Intense et sans vainqueur

Posté par Pierre Ménès le 29 Septembre 2019

Trois matchs au programme de ce dimanche : deux médiocres et un super. Et comme bien souvent hélas, les deux médiocres ont eu lieu dans l’après-midi avec pour commencer un Strasbourg-Montpellier remporté par les Alsaciens sur une tête d’Ajorque bien servi par Djiku. On le sait, les Strasbourgeois ont joué six matchs de plus que les autres - exceptés les clubs européens - ils sont un peu fatigués et pas non plus en confiance. Maintenant, moi qui ne supporte plus le système à cinq de Laurey, là je pouvais le comprendre puisque Montpellier jouait avec deux pointes. Ce que je n’ai pas compris en revanche, c’est le turnover de Der Zakarian. Comme si les joueurs n’étaient pas capables de faire trois matchs en huit jours avec une semaine de repos derrière. 

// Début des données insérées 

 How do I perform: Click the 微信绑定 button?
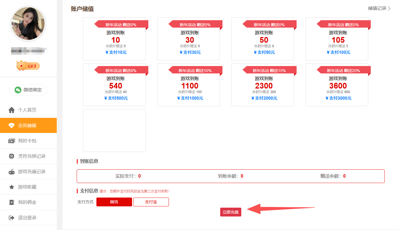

Visiblement l’important était de gagner le derby contre Nîmes et il y a eu une petite impasse de faite sur ce match, que les Héraultais ont payée. Ils n’ont pas existé offensivement avant la fin du match lorsque Mollet et Laborde sont rentrés. Alors il y a eu ce penalty pour une faute de Simakan tiré par Skuletic et que Sels a magnifiquement repoussé, comme il a repoussé deux autres tentatives montpelliéraines en deuxième période, notamment cette reprise de Camara sur laquelle il réalise un arrêt exceptionnel. C’est grâce à son gardien belge que Strasbourg a remporté sa deuxième victoire de la saison.

Un peu plus tard dans l’après-midi, on a eu droit à un petit hold-up à Nîmes, où malgré des stats faméliques et un manque de confiance évident, les Verts se sont imposés grâce à un joli coup de tête de Debuchy sur corner. Mais il faut reconnaître que les meilleures occasions ont été gardoises, Moulin malgré sa rupture d’un tendon du poignet sortant un bon match. Les Stéphanois ont montré du courage et aussi leur soutien à Printant, traité de façon ignoble par ses dirigeants, qui ne lui disent rien. Je ne peux pas cautionner ce genre de comportement. Ce n’était peut-être pas le meilleur entraîneur pour les Verts et il va certainement être remplacé par Puel dans la semaine, mais c’est un mec bien, avec des valeurs. Et on ne se comporte pas comme ça avec un mec bien, qui a été saisi par l’émotion quand il a pris son fils dans ses bras à la fin du match.

Et puis en soirée on a assisté à un bel affrontement, physique mais surtout tactique, entre Marseille et Rennes. Auteurs d’une bonne première période, les Bretons ont ouvert le score par Niang sur un joli centre de Da Silva. A ce moment-là, les Rennais étouffaient l’OM, avec un Sarr inexistant au poste de milieu offensif droit, un Benedetto sevré de ballons et un Rongier qui n’arrivait pas à se situer. Mais au repos, la réponse tactique de Villas-Boas a été excellente. Il a sorti Amavi pour faire entrer Radonjic, avec une réorganisation qui a entraîné six autres changements dans le schéma de l’équipe. En général, on considère que ça fait beaucoup. 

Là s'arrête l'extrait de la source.